前言
前情回顧
上一講看了Eureka 注冊中心的自我保護機制,以及里面提到的bug問題。
哈哈 轉眼間都2020年了,這個系列的文章從12.17 一直寫到現在,也是不容易哈,每天持續不斷學習,輸出博客,這一段時間確實收獲很多。
今天在公司給組內成員分享了Eureka源碼剖析,反響效果還可以,也算是感覺收獲了點東西。后面還會繼續feign、ribbon、hystrix的源碼學習,依然文章連載的形式輸出。
本講目錄
本講主要是EurekaServer集群模式的數據同步講解,主要目錄如下。
目錄如下:
- eureka server集群機制
- 注冊、下線、續約的注冊表同步機制
- 注冊表同步三層隊列機制詳解
技術亮點:
- 3層隊列機制實現注冊表的批量同步需求
說明
原創不易,如若轉載 請標明來源!
博客地址:一枝花算不算浪漫
微信公眾號:壹枝花算不算浪漫
源碼分析
eureka server集群機制
Eureka Server會在注冊、下線、續約的時候進行數據同步,將信息同步到其他Eureka Server節點。
可以想象到的是,這里肯定不會是實時同步的,往后繼續看注冊表的同步機制吧。
注冊、下線、續約的注冊表同步機制
我們以Eureka Client注冊為例,看看Eureka Server是如何同步給其他節點的。

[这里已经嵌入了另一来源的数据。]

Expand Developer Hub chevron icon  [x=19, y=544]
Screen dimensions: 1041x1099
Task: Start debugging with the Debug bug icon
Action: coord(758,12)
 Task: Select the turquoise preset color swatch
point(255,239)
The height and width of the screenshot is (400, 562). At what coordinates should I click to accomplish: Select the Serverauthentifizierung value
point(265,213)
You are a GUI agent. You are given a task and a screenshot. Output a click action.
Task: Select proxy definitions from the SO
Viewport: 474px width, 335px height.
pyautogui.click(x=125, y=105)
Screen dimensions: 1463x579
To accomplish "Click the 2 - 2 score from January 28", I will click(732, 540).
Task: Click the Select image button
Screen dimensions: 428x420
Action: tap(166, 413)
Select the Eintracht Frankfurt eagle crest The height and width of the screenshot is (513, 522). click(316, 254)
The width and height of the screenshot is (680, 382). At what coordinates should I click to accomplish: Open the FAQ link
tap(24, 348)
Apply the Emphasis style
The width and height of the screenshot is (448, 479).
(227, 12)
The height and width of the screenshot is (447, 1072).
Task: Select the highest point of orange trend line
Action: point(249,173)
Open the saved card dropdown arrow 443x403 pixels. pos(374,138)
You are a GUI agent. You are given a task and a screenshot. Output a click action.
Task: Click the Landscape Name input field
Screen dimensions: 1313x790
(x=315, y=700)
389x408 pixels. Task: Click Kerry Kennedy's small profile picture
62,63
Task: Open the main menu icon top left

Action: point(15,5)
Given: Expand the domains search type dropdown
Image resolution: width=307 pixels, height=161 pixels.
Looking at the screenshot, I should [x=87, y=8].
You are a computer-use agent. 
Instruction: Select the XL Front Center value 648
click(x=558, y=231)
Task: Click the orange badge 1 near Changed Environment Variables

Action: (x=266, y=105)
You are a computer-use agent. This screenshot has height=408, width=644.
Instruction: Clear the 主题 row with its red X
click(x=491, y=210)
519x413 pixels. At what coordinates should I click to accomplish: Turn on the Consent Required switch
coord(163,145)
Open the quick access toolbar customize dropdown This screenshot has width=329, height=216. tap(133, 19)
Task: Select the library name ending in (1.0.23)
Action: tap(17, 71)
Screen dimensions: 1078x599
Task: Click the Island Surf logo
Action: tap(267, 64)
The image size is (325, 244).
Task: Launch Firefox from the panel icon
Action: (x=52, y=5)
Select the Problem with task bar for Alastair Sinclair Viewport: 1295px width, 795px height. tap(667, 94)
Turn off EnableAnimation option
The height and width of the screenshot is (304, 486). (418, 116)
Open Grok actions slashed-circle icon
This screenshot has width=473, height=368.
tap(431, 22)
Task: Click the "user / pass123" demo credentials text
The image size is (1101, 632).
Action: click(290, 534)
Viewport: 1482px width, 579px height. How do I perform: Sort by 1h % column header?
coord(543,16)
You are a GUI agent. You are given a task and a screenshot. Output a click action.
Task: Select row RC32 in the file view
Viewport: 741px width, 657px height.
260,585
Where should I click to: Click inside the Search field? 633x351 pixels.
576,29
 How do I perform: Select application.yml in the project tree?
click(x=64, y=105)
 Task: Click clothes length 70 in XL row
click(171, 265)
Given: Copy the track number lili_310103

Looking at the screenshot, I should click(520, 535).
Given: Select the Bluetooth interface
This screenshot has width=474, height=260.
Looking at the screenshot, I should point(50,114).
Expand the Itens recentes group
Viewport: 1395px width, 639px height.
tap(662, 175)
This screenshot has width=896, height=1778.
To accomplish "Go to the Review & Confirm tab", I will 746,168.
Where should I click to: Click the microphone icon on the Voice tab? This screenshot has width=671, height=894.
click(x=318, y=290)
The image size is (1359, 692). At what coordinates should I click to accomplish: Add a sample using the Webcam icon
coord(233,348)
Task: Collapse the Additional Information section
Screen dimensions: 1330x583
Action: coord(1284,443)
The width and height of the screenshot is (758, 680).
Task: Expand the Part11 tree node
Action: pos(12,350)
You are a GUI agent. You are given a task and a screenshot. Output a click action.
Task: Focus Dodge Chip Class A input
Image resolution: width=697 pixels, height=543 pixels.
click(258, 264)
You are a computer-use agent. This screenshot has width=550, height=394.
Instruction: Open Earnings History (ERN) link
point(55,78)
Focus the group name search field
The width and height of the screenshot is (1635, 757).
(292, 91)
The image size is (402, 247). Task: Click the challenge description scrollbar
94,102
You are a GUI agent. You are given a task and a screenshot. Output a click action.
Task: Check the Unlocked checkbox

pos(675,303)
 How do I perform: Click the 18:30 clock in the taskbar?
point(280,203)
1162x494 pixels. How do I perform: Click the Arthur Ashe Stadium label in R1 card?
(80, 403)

PeerAwareInstanceRegistryImpl.java
:
public void register(final InstanceInfo info, final boolean isReplication) {
int leaseDuration = Lease.DEFAULT_DURATION_IN_SECS;
if (info.getLeaseInfo() != null && info.getLeaseInfo().getDurationInSecs() > 0) {
leaseDuration = info.getLeaseInfo().getDurationInSecs();
}
super.register(info, leaseDuration, isReplication);
replicateToPeers(Action.Register, info.getAppName(), info.getId(), info, null, isReplication);
}
private void replicateToPeers(Action action, String appName, String id,
InstanceInfo info /* optional */,
InstanceStatus newStatus /* optional */, boolean isReplication) {
Stopwatch tracer = action.getTimer().start();
try {
if (isReplication) {
numberOfReplicationsLastMin.increment();
}
// If it is a replication already, do not replicate again as this will create a poison replication
if (peerEurekaNodes == Collections.EMPTY_LIST || isReplication) {
return;
}
for (final PeerEurekaNode node : peerEurekaNodes.getPeerEurekaNodes()) {
// If the url represents this host, do not replicate to yourself.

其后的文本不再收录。